Artificial neural networks (ANN) have seen significant uptake in the various fields of natural language processing, including machine translation. However, the popular encoder-decoder style recurrent neural networks (RNN) that are often used compress the input, along with the relevant context, into a fixed-size vector representation in order to predict the output. Along with the RNNs bias towards context close to the output, this makes RNNs unsuitable for working with long sentences. To address the issues with RNNs, Bahdanau, Cho, and Bengio proposed to augment with RNNs with an attention mechanism extension in their 2016 paper “Neural Machine Translation By Jointly Learning To Align and Translate” (link), focusing specifically on the task of machine translation. The extension is added to the decoder part of the RNN to allow it to use a distinct context vector, along with the input (i.e. previous target words), for each target word (i.e. the word to be translated to). In other words, each target word uses the input and a context vector comprised of the relevant parts in the source sentence for its prediction.
The annotations for the source sentence are arrived at by using a BiDirectional RNN (BiRNN). BiRNNs are essentially a combination of two RNNs, a forward RNN and a backward RNN. The forward RNN reads the input in a forward direction (left-to-right for English) and calculates a sequence of forward hidden states (FHS). The backward RNN reads the input in a reverse direction and calculates a sequence of backward hidden states (BHS). Then, for each word in the source sentence, sᵢ, the annotation for that word, hᵢ, is obtained by concatenating the FHS and BHS from their respective beginnings to sᵢ. Thus, hᵢ can be thought of as an embedding for sᵢ in the context of the source sentence. The annotation hᵢ contains contextual summaries for words that precede and follow sᵢ focusing on the words around sᵢ.
The alignment model allows the overall model to have attention whereby it can selectively ignore or pay attention to different parts of the context.

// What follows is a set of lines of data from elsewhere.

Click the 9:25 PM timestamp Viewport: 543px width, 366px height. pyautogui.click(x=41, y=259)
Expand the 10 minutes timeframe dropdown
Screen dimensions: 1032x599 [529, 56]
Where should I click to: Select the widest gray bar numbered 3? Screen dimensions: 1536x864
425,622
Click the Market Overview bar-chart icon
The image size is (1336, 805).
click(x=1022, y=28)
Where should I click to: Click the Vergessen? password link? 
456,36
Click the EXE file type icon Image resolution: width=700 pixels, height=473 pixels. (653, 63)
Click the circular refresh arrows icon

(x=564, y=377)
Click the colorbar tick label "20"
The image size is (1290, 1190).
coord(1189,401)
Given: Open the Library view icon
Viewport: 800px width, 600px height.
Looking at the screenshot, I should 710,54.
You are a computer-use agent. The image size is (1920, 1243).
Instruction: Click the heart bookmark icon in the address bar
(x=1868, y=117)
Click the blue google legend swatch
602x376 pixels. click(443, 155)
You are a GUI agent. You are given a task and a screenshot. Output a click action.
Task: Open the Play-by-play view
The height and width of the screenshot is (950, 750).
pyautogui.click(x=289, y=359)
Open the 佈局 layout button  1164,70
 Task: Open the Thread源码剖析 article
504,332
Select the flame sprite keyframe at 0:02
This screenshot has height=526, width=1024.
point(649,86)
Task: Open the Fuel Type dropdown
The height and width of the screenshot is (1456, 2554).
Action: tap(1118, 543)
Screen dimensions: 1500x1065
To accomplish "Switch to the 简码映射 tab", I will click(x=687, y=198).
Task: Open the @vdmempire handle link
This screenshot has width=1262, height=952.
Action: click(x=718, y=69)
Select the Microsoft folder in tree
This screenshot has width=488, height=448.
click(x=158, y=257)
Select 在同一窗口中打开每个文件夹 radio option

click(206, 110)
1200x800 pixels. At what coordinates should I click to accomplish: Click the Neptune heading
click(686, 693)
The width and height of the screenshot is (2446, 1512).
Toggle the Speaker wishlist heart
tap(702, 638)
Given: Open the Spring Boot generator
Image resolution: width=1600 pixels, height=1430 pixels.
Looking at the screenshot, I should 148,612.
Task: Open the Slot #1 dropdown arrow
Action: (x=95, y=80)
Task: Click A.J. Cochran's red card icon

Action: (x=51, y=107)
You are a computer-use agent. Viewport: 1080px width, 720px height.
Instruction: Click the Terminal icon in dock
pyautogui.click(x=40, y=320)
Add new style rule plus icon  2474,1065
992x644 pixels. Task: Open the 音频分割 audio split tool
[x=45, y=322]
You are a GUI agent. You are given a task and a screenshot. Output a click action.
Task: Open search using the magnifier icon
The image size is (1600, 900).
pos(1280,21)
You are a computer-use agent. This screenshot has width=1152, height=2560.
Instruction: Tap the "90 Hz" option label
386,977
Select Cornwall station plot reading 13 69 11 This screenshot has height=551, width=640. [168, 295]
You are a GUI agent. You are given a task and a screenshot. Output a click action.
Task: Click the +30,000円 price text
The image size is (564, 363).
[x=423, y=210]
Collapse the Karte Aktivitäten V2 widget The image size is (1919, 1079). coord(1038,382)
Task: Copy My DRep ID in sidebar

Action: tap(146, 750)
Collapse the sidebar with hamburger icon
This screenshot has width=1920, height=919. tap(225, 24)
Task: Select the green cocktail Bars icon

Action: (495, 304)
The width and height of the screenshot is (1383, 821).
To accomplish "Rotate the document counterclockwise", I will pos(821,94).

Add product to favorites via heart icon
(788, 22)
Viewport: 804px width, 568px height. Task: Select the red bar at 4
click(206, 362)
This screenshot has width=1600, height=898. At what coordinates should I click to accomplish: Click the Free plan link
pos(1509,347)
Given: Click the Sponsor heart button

The alignment model put forward by Bahdanau et al. is a feedforward model that calculates the expected annotation for the target word by taking a weighted sum of all the annotations. The weight applied to each annotation h is the relevance of h to predicting the target word. Thus, the alignment model allows the overall model to have attention whereby it can selectively ignore or pay attention to different parts of the context or source sentence.